LE SCAN POLITIQUE – En sortant du bois pour critiquer la campagne de
La France Insoumise aux européennes et proposer un «big bang» à gauche,
la députée LFI s’est mis à dos ses collègues.
La traditionnelle réunion du groupe LFI à l’Assemblée semble
interminable ce mardi matin pour Clémentine Autain. En face d’elle, la
députée Danièle Obono l’accuse devant les autres de tous les maux. Comme
beaucoup d’Insoumis, elle semble ne pas avoir digéré les critiques de sa collègue dans les médias
ces derniers jours. Clémentine Autain a durement remis en cause «la
ligne politique» adoptée par le mouvement pour les européennes. Pire
dans la maison Insoumise, elle a osé s’attaquer à Jean-Luc Mélenchon,
déplorant notamment sa «logique du clash», celle «du bruit et de la
fureur». Ce mardi matin, le chef des troupes préfère rester silencieux.
D’autres parlent à sa place. Ils reprochent à la députée sa manière de
faire, remettent en cause sa fidélité, l’accusent même de trahison.

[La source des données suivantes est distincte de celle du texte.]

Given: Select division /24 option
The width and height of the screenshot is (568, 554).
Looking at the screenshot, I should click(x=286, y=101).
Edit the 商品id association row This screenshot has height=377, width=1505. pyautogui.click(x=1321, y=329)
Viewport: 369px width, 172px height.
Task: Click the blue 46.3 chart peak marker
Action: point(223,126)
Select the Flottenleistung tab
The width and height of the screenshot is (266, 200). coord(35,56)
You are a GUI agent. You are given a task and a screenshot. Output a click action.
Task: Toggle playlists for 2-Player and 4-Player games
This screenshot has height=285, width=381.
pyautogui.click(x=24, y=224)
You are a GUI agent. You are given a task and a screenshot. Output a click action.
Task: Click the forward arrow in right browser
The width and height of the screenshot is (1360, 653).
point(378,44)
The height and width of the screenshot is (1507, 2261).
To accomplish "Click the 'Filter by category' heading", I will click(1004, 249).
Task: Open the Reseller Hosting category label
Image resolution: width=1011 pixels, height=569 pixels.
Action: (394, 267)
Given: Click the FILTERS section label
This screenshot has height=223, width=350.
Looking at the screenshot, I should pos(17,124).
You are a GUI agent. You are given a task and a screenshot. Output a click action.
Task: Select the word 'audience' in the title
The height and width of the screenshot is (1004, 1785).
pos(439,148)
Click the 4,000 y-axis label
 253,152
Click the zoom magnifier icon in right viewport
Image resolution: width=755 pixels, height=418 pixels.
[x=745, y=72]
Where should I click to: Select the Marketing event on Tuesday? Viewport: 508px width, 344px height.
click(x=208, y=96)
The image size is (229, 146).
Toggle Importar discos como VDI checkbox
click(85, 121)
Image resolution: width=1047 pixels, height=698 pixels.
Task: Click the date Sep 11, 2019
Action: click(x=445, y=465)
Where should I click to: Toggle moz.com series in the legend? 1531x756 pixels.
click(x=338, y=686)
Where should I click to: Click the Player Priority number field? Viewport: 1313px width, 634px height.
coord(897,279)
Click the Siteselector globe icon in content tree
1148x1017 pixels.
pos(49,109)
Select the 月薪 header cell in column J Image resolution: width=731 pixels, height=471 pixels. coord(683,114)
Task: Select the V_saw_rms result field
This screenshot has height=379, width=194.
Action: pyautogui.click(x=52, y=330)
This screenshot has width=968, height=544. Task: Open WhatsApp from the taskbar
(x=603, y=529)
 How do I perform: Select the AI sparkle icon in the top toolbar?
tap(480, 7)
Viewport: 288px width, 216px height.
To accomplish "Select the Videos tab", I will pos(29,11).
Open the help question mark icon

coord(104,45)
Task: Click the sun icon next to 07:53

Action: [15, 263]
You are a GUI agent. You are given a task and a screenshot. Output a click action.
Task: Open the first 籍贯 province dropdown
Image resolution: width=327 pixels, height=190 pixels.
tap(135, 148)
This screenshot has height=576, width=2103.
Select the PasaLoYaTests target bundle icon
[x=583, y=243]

» VOIR AUSSI – LFI aux Européennes: «Un problème de ligne», selon Clémentine Autain
LFI aux Européennes : «Un problème de ligne politique», selon Clémentine Autain
Clémentine Autain, députée LFI
de Seine-Saint-Denis a fustigé sur France Inter «le profil politique»
de son parti aux Européennes, soulignant qu’il était «trop dans la
haine».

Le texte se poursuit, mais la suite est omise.